Getting Started

Let’s say we want to build a pipeline for processing textual data coming from a file.

we will need 3 main components to achieve this using pypeliner.

Reader

First we will need a reader for reading the file, and it can be defined as the following:

from pypeliner.readers.base import BaseReader

class FileReader(BaseReader):
    def __init__(self, file_path: str) -> None:
        self.file_path = file_path

    def read(self) -> str:
        with open(self.file_path, "r") as file_handler:
            return file_handler.read()

Inheriting from BaseReader makes sure that the read method is implemented to be used later within the Runner. the code basically is reading a file and returning its content as a string.

Processors

Next we will define our processing logic, let’s say we want to make all letters in the text file lower case, then remove stop words e.g: but, and, or, etc after that remove numbers.

To achieve that we will write a processor for each one of these tasks.

Each processor should define its own process method. a processor will receive the state it needs to process from the Runner.

If state is passed the that processor will use the state instead of the state passed by the runner, this is achieved using the super call for process method and passing state there. it is recommended to always call super for the process method as a best practice.

PROCESSOR_NAME is a verbose name for a processor.

1- Lower Case Processor

class LowerCaseProcessor(BaseProcessor):
    PROCESSOR_NAME = "Lower Case Processor"

    def process(self, state: Any = None) -> Any:
        return state.lower()

2- Remove Stop Words Processor

class RemoveStopWordsProcessor(BaseProcessor):
    PROCESSOR_NAME = "Remove Stop Words Processor"

    def process(self, state: Any = None) -> Any:
        stop_words = [
            "the", "to", "and", "a",
            "in", "it", "is", "am",
            "I", "that", "had", "on",
            "for", "be", "were", "was",
            "of", "or", "it", "an",
        ]

        result = state

        for stop_word in stop_words:
            result = re.sub(
                rf"\W+{stop_word.title()}\W+", " ",
                re.sub(
                    rf"\W+{stop_word}\W+", " ",
                    state
                )
            )

        return result

3- Remove Numbers Processor

class RemoveNumbersProcessor(BaseProcessor):
    PROCESSOR_NAME = "Remove Numbers Processor"

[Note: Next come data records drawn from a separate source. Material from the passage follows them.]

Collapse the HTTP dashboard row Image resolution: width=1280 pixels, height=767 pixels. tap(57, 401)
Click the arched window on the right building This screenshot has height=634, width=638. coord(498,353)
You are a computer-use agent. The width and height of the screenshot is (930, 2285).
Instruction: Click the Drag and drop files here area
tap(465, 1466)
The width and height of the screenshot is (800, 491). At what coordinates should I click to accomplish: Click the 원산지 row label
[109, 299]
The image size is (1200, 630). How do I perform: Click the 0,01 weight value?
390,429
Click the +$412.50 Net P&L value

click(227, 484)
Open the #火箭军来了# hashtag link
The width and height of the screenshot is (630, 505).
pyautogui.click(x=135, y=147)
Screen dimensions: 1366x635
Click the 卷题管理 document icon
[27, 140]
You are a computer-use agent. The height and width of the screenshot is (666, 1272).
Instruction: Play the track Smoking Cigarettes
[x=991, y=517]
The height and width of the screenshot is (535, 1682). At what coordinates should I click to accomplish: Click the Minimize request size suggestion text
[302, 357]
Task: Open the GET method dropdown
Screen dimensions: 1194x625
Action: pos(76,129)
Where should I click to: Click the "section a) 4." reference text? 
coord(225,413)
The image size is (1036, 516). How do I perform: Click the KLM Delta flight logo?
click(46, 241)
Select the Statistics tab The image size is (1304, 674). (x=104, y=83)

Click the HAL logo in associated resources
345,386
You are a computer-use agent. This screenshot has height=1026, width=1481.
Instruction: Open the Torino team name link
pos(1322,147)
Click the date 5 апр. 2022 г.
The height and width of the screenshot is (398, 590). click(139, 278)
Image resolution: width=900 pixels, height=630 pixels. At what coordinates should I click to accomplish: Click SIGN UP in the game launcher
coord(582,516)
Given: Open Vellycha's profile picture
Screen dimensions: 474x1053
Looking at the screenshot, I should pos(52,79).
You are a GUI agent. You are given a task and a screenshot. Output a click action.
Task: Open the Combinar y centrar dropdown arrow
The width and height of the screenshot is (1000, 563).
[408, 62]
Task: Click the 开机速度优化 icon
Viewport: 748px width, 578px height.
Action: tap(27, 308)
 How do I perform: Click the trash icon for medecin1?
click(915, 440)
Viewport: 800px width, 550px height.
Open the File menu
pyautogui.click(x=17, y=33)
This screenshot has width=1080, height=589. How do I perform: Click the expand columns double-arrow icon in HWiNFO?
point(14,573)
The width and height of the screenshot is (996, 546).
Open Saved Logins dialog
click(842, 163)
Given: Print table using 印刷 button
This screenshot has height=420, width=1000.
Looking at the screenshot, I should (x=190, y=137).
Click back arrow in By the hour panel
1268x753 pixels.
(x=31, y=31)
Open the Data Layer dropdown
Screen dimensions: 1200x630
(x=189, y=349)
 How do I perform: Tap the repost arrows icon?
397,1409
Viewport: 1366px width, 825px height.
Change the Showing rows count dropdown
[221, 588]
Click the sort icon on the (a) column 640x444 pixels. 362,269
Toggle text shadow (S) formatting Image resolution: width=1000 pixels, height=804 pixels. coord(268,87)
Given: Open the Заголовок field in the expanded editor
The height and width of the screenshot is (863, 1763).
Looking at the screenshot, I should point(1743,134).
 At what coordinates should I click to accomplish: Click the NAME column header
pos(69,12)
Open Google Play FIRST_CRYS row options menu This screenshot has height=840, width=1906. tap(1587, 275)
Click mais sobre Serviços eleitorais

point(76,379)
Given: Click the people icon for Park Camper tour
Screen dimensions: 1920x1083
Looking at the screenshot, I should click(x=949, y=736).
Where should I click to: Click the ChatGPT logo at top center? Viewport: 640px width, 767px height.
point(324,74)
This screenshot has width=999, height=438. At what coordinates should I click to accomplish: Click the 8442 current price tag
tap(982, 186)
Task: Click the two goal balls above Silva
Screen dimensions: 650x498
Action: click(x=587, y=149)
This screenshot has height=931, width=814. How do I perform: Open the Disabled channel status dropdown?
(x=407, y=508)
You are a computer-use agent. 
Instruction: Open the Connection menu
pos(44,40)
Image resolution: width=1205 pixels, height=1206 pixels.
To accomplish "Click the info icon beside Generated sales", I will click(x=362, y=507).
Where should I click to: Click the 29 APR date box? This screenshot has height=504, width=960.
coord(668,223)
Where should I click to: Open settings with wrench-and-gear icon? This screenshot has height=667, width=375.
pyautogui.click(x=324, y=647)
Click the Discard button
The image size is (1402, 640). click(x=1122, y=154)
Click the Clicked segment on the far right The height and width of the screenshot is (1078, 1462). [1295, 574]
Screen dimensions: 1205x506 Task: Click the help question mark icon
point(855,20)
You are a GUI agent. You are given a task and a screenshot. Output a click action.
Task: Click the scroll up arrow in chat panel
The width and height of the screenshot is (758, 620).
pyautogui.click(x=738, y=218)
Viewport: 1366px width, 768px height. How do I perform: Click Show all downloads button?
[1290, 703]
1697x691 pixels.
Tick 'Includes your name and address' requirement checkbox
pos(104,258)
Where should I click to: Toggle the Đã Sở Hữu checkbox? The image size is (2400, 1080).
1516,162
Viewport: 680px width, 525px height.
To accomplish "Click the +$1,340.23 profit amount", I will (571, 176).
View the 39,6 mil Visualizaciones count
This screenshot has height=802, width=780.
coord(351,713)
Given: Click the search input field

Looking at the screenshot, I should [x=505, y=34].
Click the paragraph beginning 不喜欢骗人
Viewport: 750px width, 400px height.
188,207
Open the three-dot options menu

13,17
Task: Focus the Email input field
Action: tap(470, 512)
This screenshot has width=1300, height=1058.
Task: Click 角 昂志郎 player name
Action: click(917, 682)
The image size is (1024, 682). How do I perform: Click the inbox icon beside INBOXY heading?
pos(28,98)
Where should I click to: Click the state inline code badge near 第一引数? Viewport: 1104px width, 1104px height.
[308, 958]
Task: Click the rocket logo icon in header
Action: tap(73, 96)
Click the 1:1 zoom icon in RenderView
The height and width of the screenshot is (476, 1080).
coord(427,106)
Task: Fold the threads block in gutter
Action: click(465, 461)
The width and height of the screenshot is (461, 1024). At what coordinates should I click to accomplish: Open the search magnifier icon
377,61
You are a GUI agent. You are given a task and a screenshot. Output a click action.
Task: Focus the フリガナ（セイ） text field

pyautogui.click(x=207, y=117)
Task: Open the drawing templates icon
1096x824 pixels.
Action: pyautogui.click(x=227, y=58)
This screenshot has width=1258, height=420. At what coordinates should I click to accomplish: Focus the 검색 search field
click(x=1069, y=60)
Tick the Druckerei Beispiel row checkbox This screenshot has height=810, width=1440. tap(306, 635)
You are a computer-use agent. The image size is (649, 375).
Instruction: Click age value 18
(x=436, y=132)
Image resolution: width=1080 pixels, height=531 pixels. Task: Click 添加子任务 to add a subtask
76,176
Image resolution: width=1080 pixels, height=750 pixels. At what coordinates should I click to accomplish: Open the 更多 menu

    def process(self, state: Any = None) -> Any:
        return re.sub(r"\d+", "", state)

Runner

The runner is the place where everything comes together, it will use the Reader to load the file and define the running loop for the Processors

We’ll be using the built in BaseRunner

from runners.base import BaseRunner

runner = BaseRunner(
    processors=[
        LowerCaseProcessor(),
        RemoveStopWordsProcessor(),
        RemoveNumbersProcessor(),
    ],
    reader=FileReader(
        file_path="test.txt"
    ),
    configuration=RunnerConfiguration(
        post_processors=[],
        post_processors=[],
        verbose=True,
        run_timers=True
    )
)

print(runner.run())

processors parameter will set the processors of the pipeline and also its order.
reader parameter will set the reader of the pipeline to be the file reader we defined earlier.
configuration parameter will set the configuration for the runner.
verbose will print the current processor that is running and run_timers will print the time consumed by each processor to run and you can also set pre-processors and post-processors that will run before and after each processor.